For decades he was heavily involved in the matter of techeiles for tzitzis based on the path laid down by his grandfather, the Admor of Radzin, HaRav Gershon Chanoch, the author of Orchos Chaim and Sidrei Taharos. The handling of techeiles was discontinued under tragic circumstances during the Holocaust. He worked hard to renew the dye production process using the blood of a snail that is black in its original form.

Circumstances required him to move to the US for several years. There, former members of the Sossnovtza kehilloh built him a beis medrash and a kehilloh of hundreds of Jewish survivors from Poland.

Toward the end of 5731 (1971) he returned to Eretz Yisroel, settling in Bnei Brak where the large Radzin beis medrash was built. He set up a kollel there headed by HaRav Moshe Horowitz.

He made himself available at all times to Jews of all backgrounds. Rich and poor, talmidei chachomim and distinguished figures along with simple Jews found an attentive listener in him. He received every Jew warmly and graciously.
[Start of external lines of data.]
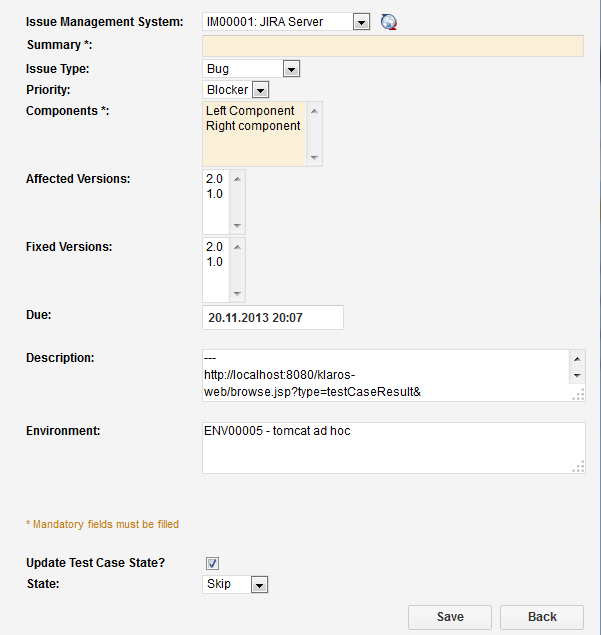Select Left Component in Components list
The image size is (601, 635).
click(250, 111)
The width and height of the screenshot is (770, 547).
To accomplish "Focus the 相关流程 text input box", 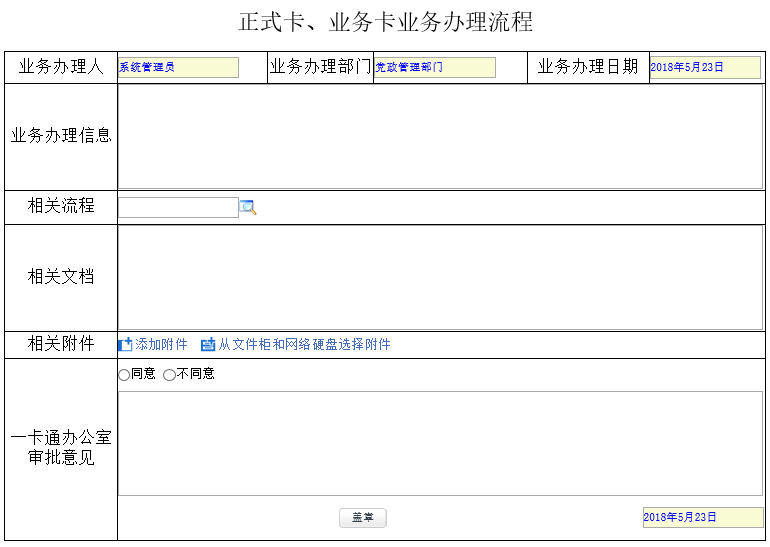I will point(178,208).
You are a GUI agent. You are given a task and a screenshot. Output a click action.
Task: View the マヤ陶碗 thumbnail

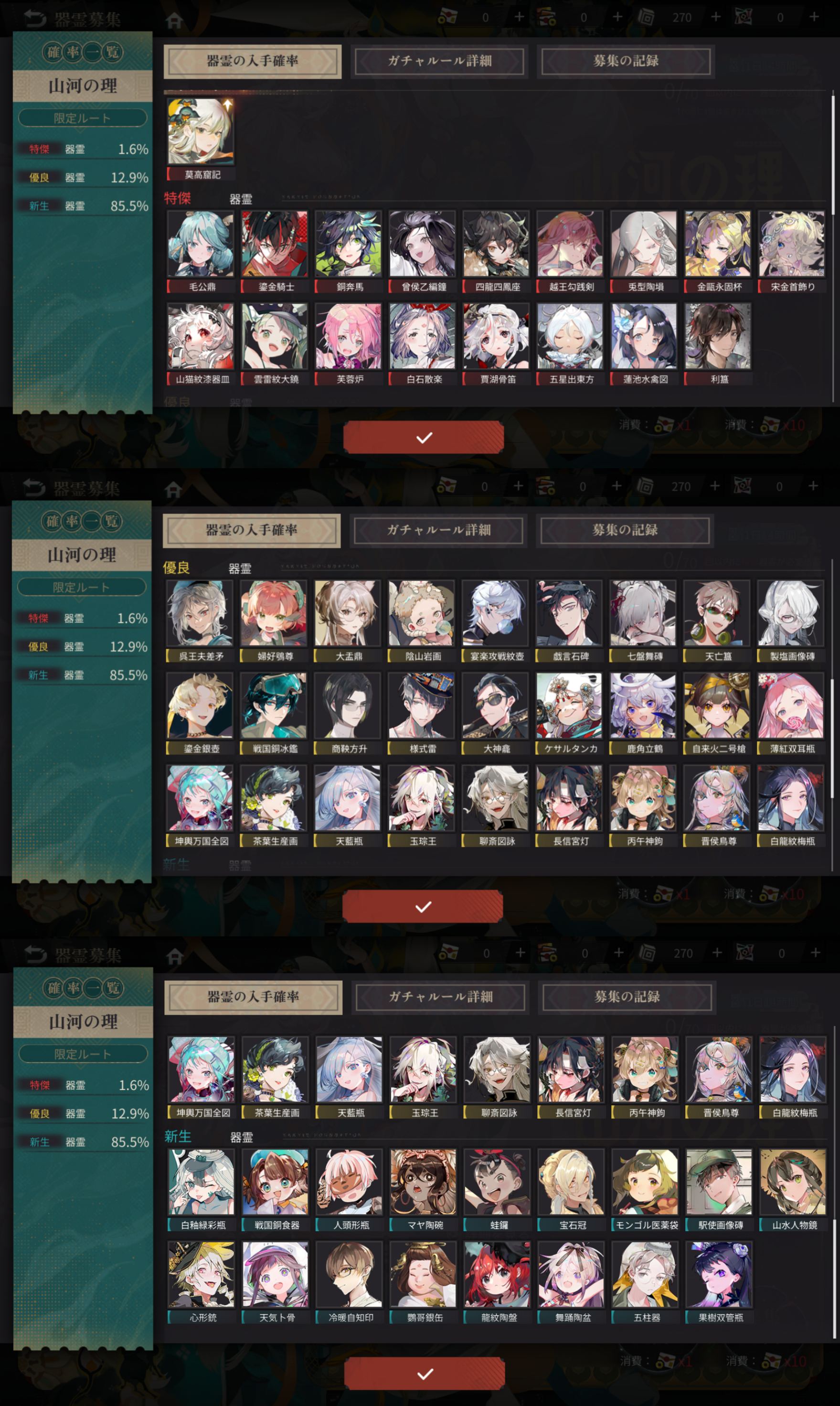click(x=424, y=1181)
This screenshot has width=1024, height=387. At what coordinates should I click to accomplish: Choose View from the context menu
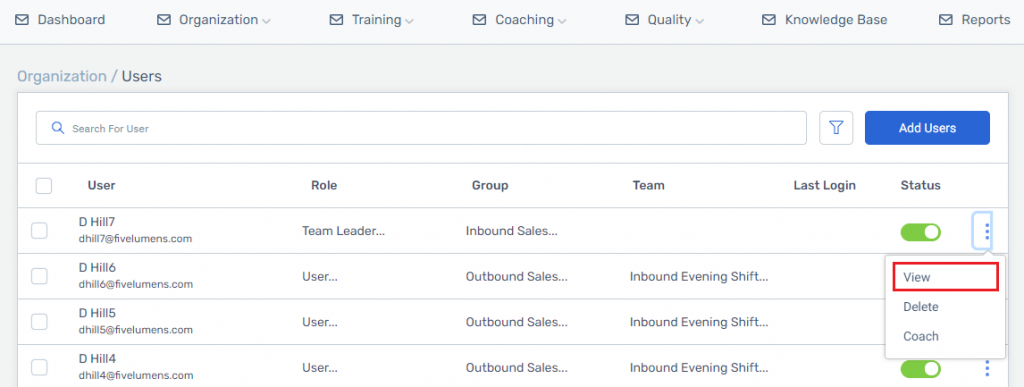coord(944,277)
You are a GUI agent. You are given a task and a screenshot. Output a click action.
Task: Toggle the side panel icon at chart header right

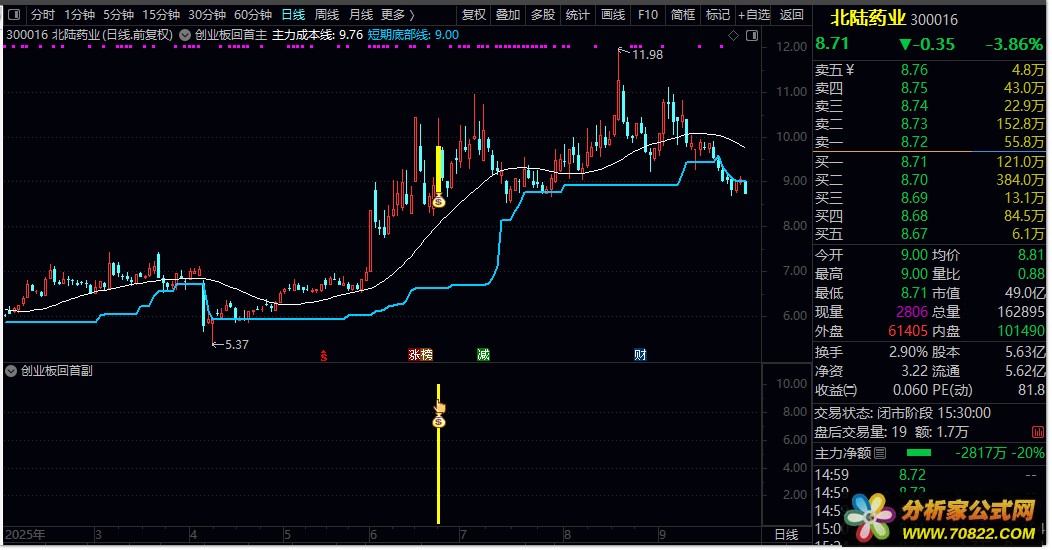pos(750,35)
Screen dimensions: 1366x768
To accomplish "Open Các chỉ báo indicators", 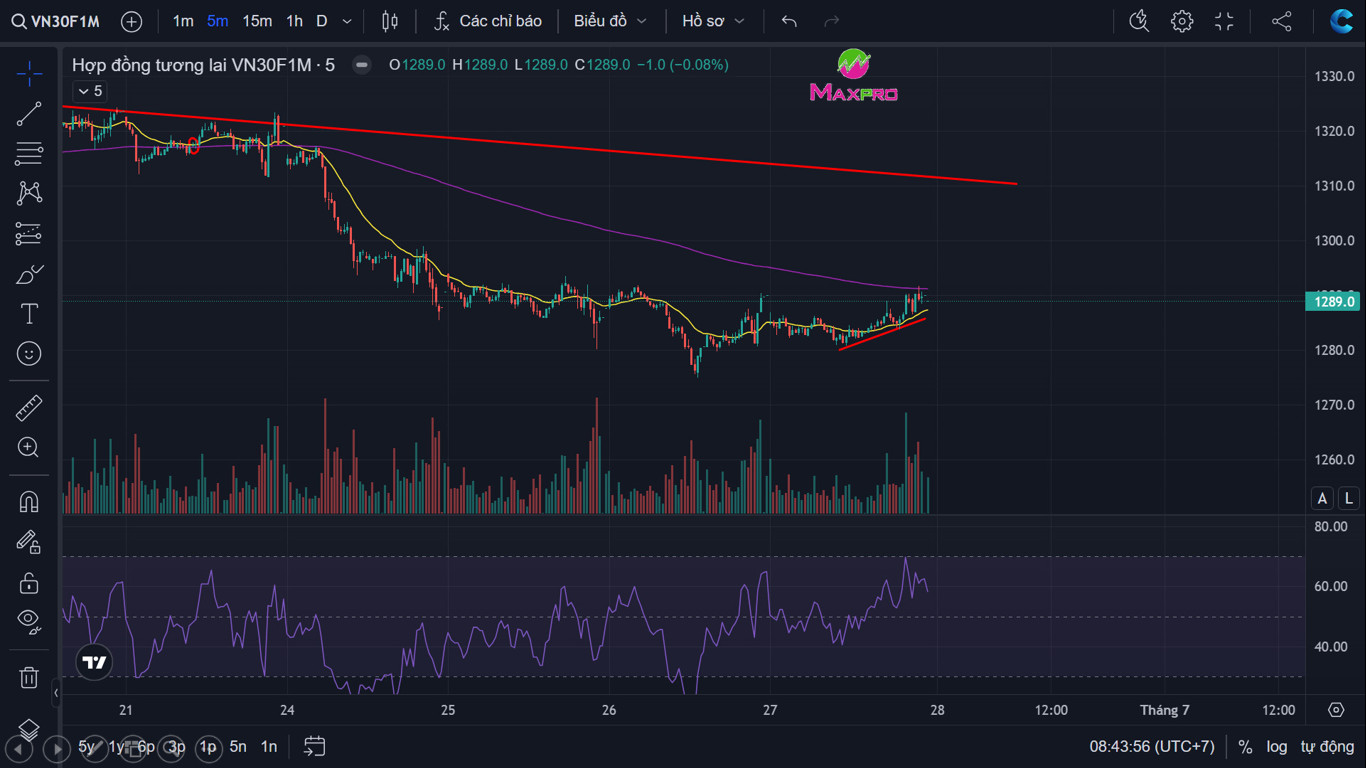I will point(488,21).
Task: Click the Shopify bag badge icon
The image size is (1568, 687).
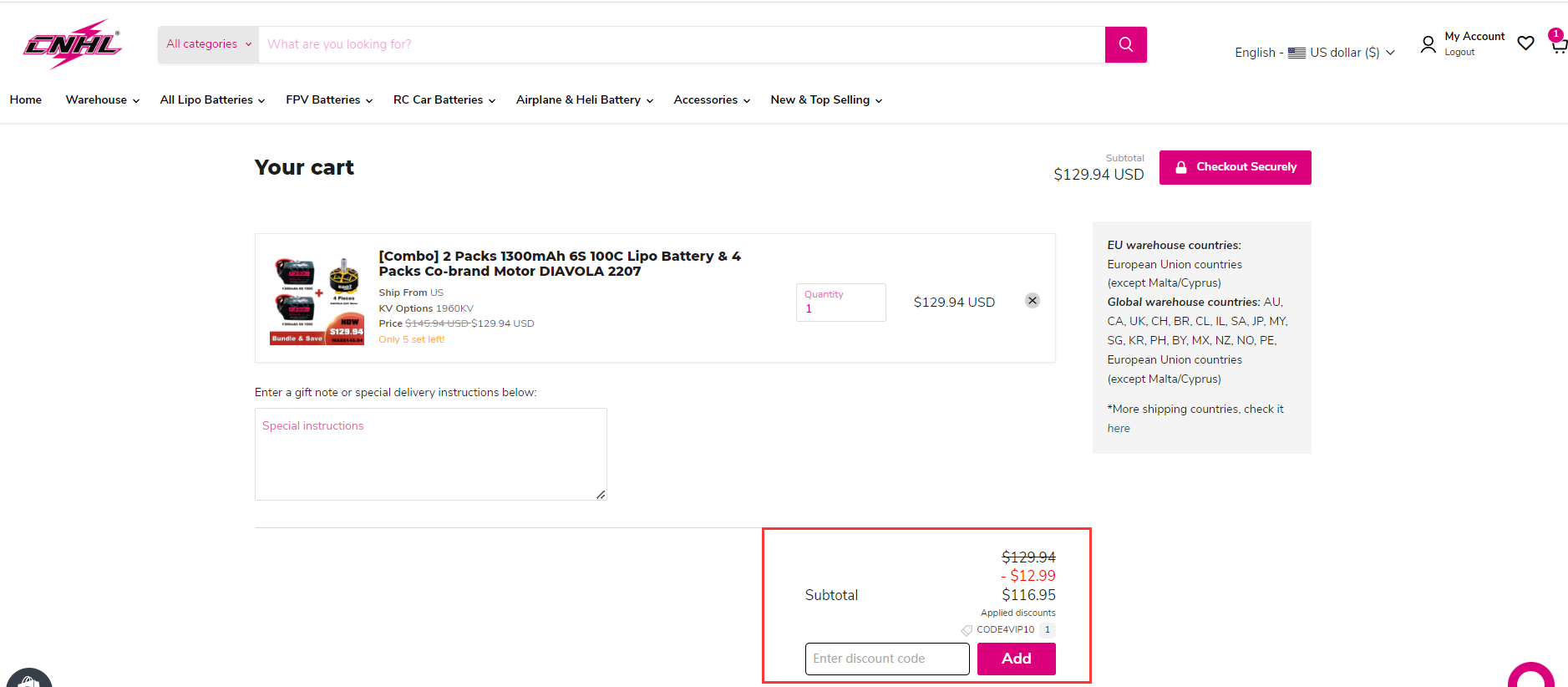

Notable for his ahavas Yisroel, good-heartedness and noble conduct he felt others' pain keenly and worked hard to assist those in need. A man of truth he often overlooked his own honor, displaying extraordinary humility.

He spent the last six years confined to a hospital bed at Ma'ayanei Hayeshua in Bnei Brak. Jews around the world prayed for his recovery. His condition improved somewhat, but he remained bedridden and on the fifth day of Chol Hamoed Succos he returned his pure soul to his Maker.

Thousands took part in the levaya, which set out from the beis medrash on Rechov Aharonson in Bnei Brak, proceeding along Rechov Yerushalayim and Rechov R' Akiva. Gedolei Torah, roshei yeshivos, admorim and dayonim could be seen accompanying the mittoh.

In Jerusalem the procession began at the Radzin center in the Yeshivas Chayei Olom building at Kikar HaShabbos, continuing via the Gur beis medrash, where a large crowd led by the Admor of Gur was waiting.

The deceased was then brought to Har Hamenuchos where he was buried in the rabbinical section.

The Admor is survived by his wife, who stood by her great husband faithfully and devotedly, especially during his illness; his three sons, Rav Yeshayohu of Brooklyn, Rav Yitzchok and HaRav Shlomo, the rov of the Radzin beis medrash in Bnei Brak; and grandchildren and great- grandchildren.